Plots accuracy of each class at various epsilons for a model/transform and saves as png

Parameters
  • cr (ContextualRobustness) – ContextualRobustness object

  • outfile (str, optional) – Output file path. Defaults to ‘./counterexamples.png’.

  • axis_fontsize (int, optional) – Fontsize for axis text. Defaults to 12.

  • legend_fontsize (int, optional) – Fontsize for axis text. Defaults to 14.

  • fontfamily (str, optional) – Fontfamily for text. Defaults to ‘serif’.

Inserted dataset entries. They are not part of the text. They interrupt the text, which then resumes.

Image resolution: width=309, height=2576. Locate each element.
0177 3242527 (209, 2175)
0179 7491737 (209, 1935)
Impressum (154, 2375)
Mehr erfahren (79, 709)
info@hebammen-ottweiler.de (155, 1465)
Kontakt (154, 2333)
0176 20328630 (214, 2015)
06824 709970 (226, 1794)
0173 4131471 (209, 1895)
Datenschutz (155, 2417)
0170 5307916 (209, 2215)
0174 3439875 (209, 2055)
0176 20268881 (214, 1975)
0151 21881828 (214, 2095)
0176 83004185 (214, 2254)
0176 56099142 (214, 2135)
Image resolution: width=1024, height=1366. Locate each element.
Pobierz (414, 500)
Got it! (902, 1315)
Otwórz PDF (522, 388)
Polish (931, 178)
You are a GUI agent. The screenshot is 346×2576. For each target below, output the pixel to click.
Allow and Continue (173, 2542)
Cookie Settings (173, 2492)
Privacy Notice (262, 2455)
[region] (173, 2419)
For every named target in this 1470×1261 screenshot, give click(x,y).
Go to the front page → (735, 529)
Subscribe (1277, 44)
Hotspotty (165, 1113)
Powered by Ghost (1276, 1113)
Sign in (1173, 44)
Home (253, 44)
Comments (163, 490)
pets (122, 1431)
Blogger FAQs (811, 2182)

  • fontweight (str, optional) – Fontweight for text. Defaults to ‘ultralight’.

  • legend_loc (str, optional) – Location of legend. Defaults to ‘best’.

  • usetex (bool, optional) – Use latex for text. Defaults to True.

static generate_counterexamples_plot(cr: ContextualRobustness, outfile: str = './counterexamples.png', dpi: int = 144, show_labels: bool = True, label_fontsize: int = 12, fontfamily: str = 'serif', fontweight: str = 'ultralight', usetex: bool = True)[source]

Plots counterexamples for a model/transform and saves as png

Parameters
  • cr (ContextualRobustness) – ContextualRobustness object

  • outfile (str, optional) – Output file path. Defaults to ‘./counterexamples.png’.

  • dpi (int, optional) – Dots per inch. Defaults to 144.

  • show_labels (bool, optional) – Show the class labels? Defaults to True.

  • label_fontsize (int, optional) – Fontsize of class labels. Defaults to 12.

  • fontfamily (str, optional) – Fontfamily for text. Defaults to ‘serif’.

  • fontweight (str, optional) – Fontfamily for text. Defaults to ‘ultralight’.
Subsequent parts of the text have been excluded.